WORK TO BE COMPLETED -> The response should contain every entry, reproduced exactly.
+===+
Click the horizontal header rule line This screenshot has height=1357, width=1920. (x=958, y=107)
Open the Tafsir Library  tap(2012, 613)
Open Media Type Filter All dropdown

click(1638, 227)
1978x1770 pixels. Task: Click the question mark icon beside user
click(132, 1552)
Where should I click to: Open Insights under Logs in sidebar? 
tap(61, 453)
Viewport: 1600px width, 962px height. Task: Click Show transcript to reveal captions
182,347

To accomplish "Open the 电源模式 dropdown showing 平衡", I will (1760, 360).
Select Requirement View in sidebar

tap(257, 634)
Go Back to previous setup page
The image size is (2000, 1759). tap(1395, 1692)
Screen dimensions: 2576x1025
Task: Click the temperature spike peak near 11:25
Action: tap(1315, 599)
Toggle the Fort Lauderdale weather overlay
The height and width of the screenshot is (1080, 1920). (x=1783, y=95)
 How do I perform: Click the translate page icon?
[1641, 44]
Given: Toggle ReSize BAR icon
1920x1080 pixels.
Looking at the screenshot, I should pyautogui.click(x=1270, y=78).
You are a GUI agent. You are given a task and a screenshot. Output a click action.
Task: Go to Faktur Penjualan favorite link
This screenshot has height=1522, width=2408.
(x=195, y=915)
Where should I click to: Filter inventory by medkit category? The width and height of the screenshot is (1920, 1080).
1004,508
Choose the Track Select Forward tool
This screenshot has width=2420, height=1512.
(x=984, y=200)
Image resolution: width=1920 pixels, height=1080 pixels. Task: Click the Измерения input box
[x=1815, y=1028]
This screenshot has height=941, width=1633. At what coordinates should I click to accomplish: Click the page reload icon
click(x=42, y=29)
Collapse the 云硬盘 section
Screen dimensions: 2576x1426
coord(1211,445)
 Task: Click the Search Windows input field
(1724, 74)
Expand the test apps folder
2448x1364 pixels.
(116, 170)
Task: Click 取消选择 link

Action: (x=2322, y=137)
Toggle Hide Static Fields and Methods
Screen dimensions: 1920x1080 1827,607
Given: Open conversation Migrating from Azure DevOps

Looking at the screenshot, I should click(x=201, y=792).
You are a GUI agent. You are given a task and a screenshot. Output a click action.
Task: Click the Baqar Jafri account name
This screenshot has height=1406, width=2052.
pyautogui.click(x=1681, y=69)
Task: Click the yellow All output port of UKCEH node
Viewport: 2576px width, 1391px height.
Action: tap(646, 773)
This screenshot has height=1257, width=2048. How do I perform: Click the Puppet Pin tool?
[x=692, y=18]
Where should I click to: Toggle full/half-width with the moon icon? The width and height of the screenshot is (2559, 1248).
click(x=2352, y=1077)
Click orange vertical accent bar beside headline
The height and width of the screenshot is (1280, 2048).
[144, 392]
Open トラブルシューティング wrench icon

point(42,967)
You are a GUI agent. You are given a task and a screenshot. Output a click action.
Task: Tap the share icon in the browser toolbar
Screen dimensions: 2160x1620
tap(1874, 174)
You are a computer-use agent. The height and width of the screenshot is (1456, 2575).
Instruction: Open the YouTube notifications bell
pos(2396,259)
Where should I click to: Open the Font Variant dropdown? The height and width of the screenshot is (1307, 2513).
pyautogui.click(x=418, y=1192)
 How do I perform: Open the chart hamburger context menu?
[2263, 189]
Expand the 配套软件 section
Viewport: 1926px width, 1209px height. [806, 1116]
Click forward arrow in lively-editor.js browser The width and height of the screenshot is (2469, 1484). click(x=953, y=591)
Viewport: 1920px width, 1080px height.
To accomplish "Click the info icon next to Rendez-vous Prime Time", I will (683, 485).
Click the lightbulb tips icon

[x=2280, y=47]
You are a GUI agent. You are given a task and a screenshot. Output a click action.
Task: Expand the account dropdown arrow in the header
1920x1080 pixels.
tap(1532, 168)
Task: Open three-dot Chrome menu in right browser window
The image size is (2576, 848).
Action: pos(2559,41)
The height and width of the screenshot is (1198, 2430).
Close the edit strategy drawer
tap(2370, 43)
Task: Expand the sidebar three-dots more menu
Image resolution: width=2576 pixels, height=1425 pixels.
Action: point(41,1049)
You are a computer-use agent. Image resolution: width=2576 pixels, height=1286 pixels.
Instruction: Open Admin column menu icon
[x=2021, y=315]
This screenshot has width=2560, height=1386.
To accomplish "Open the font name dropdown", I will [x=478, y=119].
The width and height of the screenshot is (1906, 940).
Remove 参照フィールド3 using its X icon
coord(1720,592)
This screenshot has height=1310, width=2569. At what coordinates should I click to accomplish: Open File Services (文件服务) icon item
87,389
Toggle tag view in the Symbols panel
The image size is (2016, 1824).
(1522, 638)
+===+
ANSWER BOX ->
Click the horizontal header rule line This screenshot has height=1357, width=1920. (x=958, y=107)
Open the Tafsir Library  tap(2012, 613)
Open Media Type Filter All dropdown

click(1638, 227)
1978x1770 pixels. Task: Click the question mark icon beside user
click(132, 1552)
Where should I click to: Open Insights under Logs in sidebar? 
tap(61, 453)
Viewport: 1600px width, 962px height. Task: Click Show transcript to reveal captions
182,347

To accomplish "Open the 电源模式 dropdown showing 平衡", I will (1760, 360).
Select Requirement View in sidebar

tap(257, 634)
Go Back to previous setup page
The image size is (2000, 1759). tap(1395, 1692)
Screen dimensions: 2576x1025
Task: Click the temperature spike peak near 11:25
Action: tap(1315, 599)
Toggle the Fort Lauderdale weather overlay
The height and width of the screenshot is (1080, 1920). (x=1783, y=95)
 How do I perform: Click the translate page icon?
[1641, 44]
Given: Toggle ReSize BAR icon
1920x1080 pixels.
Looking at the screenshot, I should pyautogui.click(x=1270, y=78).
You are a GUI agent. You are given a task and a screenshot. Output a click action.
Task: Go to Faktur Penjualan favorite link
This screenshot has height=1522, width=2408.
(x=195, y=915)
Where should I click to: Filter inventory by medkit category? The width and height of the screenshot is (1920, 1080).
1004,508
Choose the Track Select Forward tool
This screenshot has width=2420, height=1512.
(x=984, y=200)
Image resolution: width=1920 pixels, height=1080 pixels. Task: Click the Измерения input box
[x=1815, y=1028]
This screenshot has height=941, width=1633. At what coordinates should I click to accomplish: Click the page reload icon
click(x=42, y=29)
Collapse the 云硬盘 section
Screen dimensions: 2576x1426
coord(1211,445)
 Task: Click the Search Windows input field
(1724, 74)
Expand the test apps folder
2448x1364 pixels.
(116, 170)
Task: Click 取消选择 link

Action: (x=2322, y=137)
Toggle Hide Static Fields and Methods
Screen dimensions: 1920x1080 1827,607
Given: Open conversation Migrating from Azure DevOps

Looking at the screenshot, I should click(x=201, y=792).
You are a GUI agent. You are given a task and a screenshot. Output a click action.
Task: Click the Baqar Jafri account name
This screenshot has height=1406, width=2052.
pyautogui.click(x=1681, y=69)
Task: Click the yellow All output port of UKCEH node
Viewport: 2576px width, 1391px height.
Action: tap(646, 773)
This screenshot has height=1257, width=2048. How do I perform: Click the Puppet Pin tool?
[x=692, y=18]
Where should I click to: Toggle full/half-width with the moon icon? The width and height of the screenshot is (2559, 1248).
click(x=2352, y=1077)
Click orange vertical accent bar beside headline
The height and width of the screenshot is (1280, 2048).
[144, 392]
Open トラブルシューティング wrench icon

point(42,967)
You are a GUI agent. You are given a task and a screenshot. Output a click action.
Task: Tap the share icon in the browser toolbar
Screen dimensions: 2160x1620
tap(1874, 174)
You are a computer-use agent. The height and width of the screenshot is (1456, 2575).
Instruction: Open the YouTube notifications bell
pos(2396,259)
Where should I click to: Open the Font Variant dropdown? The height and width of the screenshot is (1307, 2513).
pyautogui.click(x=418, y=1192)
 How do I perform: Open the chart hamburger context menu?
[2263, 189]
Expand the 配套软件 section
Viewport: 1926px width, 1209px height. [806, 1116]
Click forward arrow in lively-editor.js browser The width and height of the screenshot is (2469, 1484). click(x=953, y=591)
Viewport: 1920px width, 1080px height.
To accomplish "Click the info icon next to Rendez-vous Prime Time", I will (683, 485).
Click the lightbulb tips icon

[x=2280, y=47]
You are a GUI agent. You are given a task and a screenshot. Output a click action.
Task: Expand the account dropdown arrow in the header
1920x1080 pixels.
tap(1532, 168)
Task: Open three-dot Chrome menu in right browser window
The image size is (2576, 848).
Action: pos(2559,41)
The height and width of the screenshot is (1198, 2430).
Close the edit strategy drawer
tap(2370, 43)
Task: Expand the sidebar three-dots more menu
Image resolution: width=2576 pixels, height=1425 pixels.
Action: point(41,1049)
You are a computer-use agent. Image resolution: width=2576 pixels, height=1286 pixels.
Instruction: Open Admin column menu icon
[x=2021, y=315]
This screenshot has width=2560, height=1386.
To accomplish "Open the font name dropdown", I will [x=478, y=119].
The width and height of the screenshot is (1906, 940).
Remove 参照フィールド3 using its X icon
coord(1720,592)
This screenshot has height=1310, width=2569. At what coordinates should I click to accomplish: Open File Services (文件服务) icon item
87,389
Toggle tag view in the Symbols panel
The image size is (2016, 1824).
(1522, 638)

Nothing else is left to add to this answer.